Facebook data privacy scandal: What does it mean to a marketeer?

Published June 4, 2018   |   

Social media giant Facebook has been in the news quite a bit recently and in fact, it’s gotten to the point where it turns out the old saying of “there’s no such thing as bad press” may not be as true as we’d assumed.

For the sake of discussion (and because we really don’t have that kind of time), let’s remove politics from the equation entirely and take a look at the cold, hard facts. In March of 2018, it was revealed to the public that personal information of (what was then thought to be) 50 million Facebook users was sold directly to a political data analysis firm that was working on the 2016 presidential campaign.

But you yourself are not running for president. You’re running a business. So what does all this mean in that specific context?

Let’s find out together.

Facebook and Cambridge Analytica: What is actually happening?

While the idea of Facebook taking your personal data and using it for something else is nothing new, the specific way that this happened was notable. It all happened via an app that was created by a company called Global Science Research. While it’s absolutely true that 270,000 people volunteered to use the app and thus give up their information, Facebook’s own API also allowed data to be collected from friends of people using the app – meaning people who probably had no idea that it was going on in the first place.

To make matters worse, both Facebook and Cambridge Analytica threatened to sue The Guardian and their reporter Carole Cadwalladr who was in the process of breaking the story should it actually run. It ran anyway, they didn’t sue and now a bad problem has been made that much worse in the court of public opinion.

Note that a few things have happened since then. First, Facebook has publicly apologized and Mark Zuckerberg even testified in front of Congress about the whole thing. Then, it was revealed that the total amount of affected users was probably closer to about 87 million people.

A high-profile boycott called #DeleteFacebook was also launched at roughly the same time, with both everyday people and notable names like Elon Musk urging people to delete their Facebook accounts once and for all. Indeed, research has suggested that both the number of people talking about quitting Facebook and the number of those who are actually taking that step are at a record level.

But at the same time, for small and medium-sized businesses in particular, Facebook is still one of the dominant ways to take full advantage of the social media revolution and connect with your audience. But can you still do that if Facebook is losing users in droves? What, exactly, does this current Facebook situation mean for your business?

Facebook moving forward

According to a recent piece that ran in Forbes, the answer is probably some variation of “not much.”

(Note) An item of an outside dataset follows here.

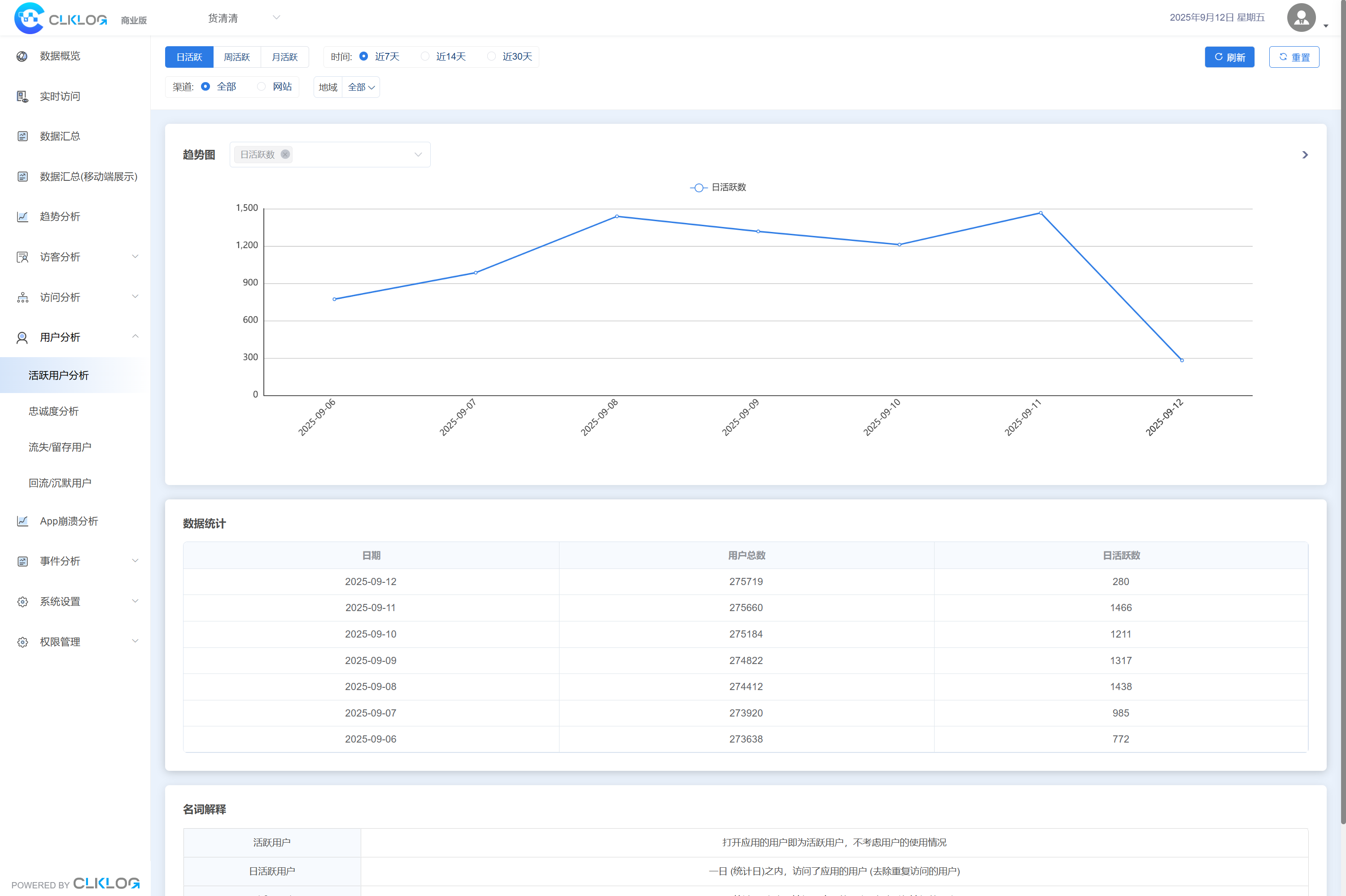The width and height of the screenshot is (1346, 896).
Task: Open the 忠诚度分析 menu item
Action: [54, 411]
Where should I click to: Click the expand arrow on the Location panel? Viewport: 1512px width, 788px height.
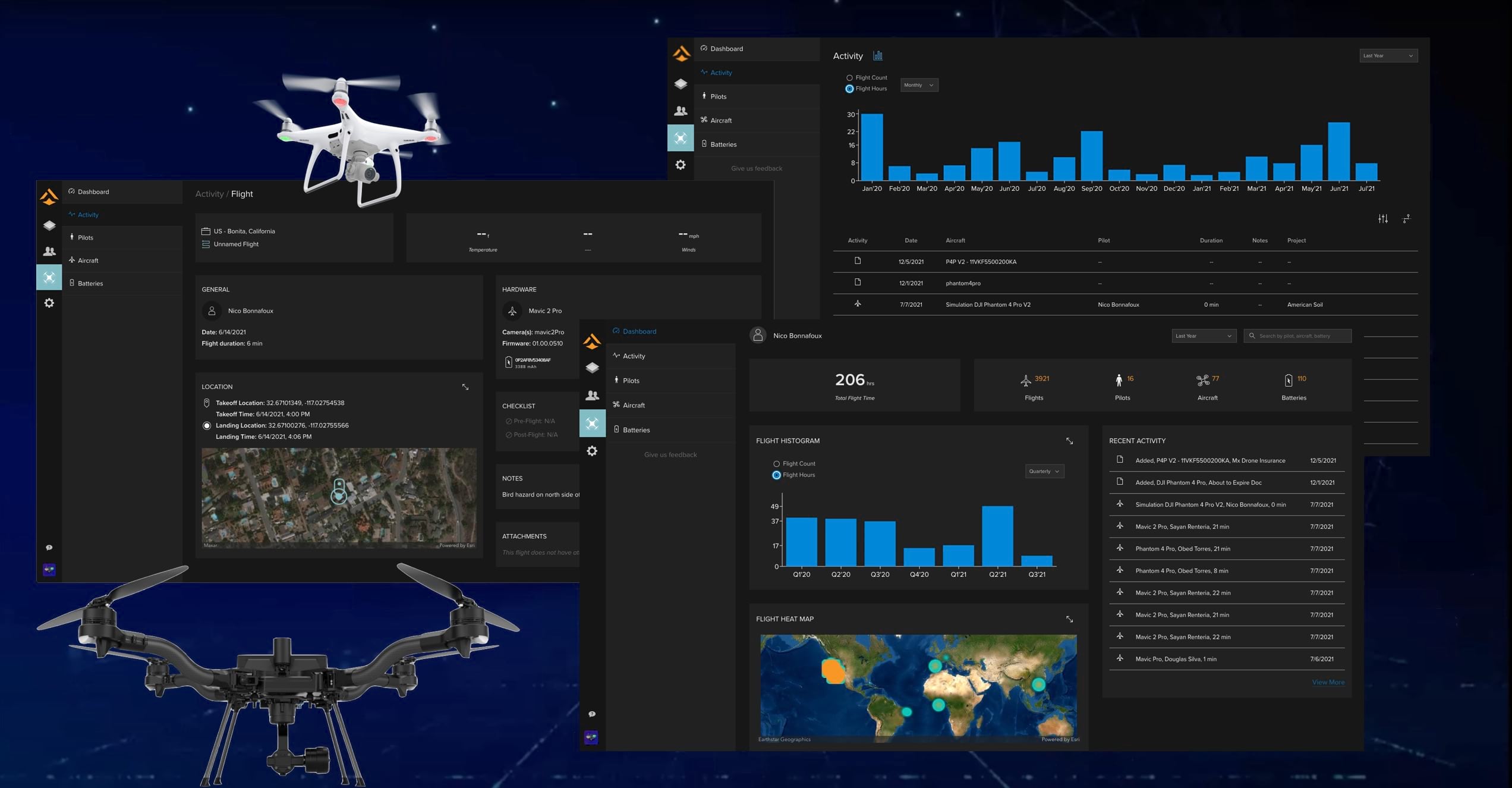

Even as soon as March 21, there was a clear peak in the amount of chatter about people packing up and heading off of Facebook in favor of something else. Even when you compare the number of people who left Snapchat after that service rolled out a new interface that was universally panned, the damage was A) not nearly as bad, and B) subsided far sooner.

So as of today, Facebook remains one of the best ways that you have to connect with your audience in a deep, meaningful way. It’s still a great place to use all those social media graphics you create with a tool like Visme (which I founded). It’s still an opportunity to publish all of that other visual collateral that you’ve been working on.

But what this situation does remind us is that nothing lasts forever, especially in terms of social media. If anything, it’s a perfect example of why you should never put “all of your eggs in one basket,” so to speak.

Facebook is still enormously popular all over the world right now. But even if the Cambridge Analytica scandal had never happened, that wasn’t a guarantee that it would continue indefinitely. Social networks come and go and your business model – as well as your marketing efforts – should not be built on the foundation of Facebook. But the thing is, they should never have been in the first place.

They should have been built around your customers, plain and simple.

If you’re working hard, pulling out all the stops and creating meaningful content that resonates with your audience first and thinking about the distribution side of it second, things like this matter less and less when they do actually occur.

If you’ve built your business on the idea that Facebook is always going to be around, rest assured that there will come a day where you wish you hadn’t. But if you built your business on the idea that you should prioritize relationships with your customers, the channels you use to create those relationships can pivot far easier than they otherwise would. It’s why you should also focus on creating other types of content like flyers, or even scatter plots too.

In some ways, it’s not too dissimilar to businesses from a few years ago that built entire revenue streams on their ability to A) stuff content with keywords and little value so that it would rank as highly as Google as possible and then B) sell ads on that content. When Google changed its algorithm to penalize exactly this type of behavior, a lot of those businesses essentially disappeared overnight.

But the ones that made it a priority to solve problems on behalf of their users, or answer questions, or make their lives better in some way, weren’t affected. Because that’s what we should have all been doing in the first place.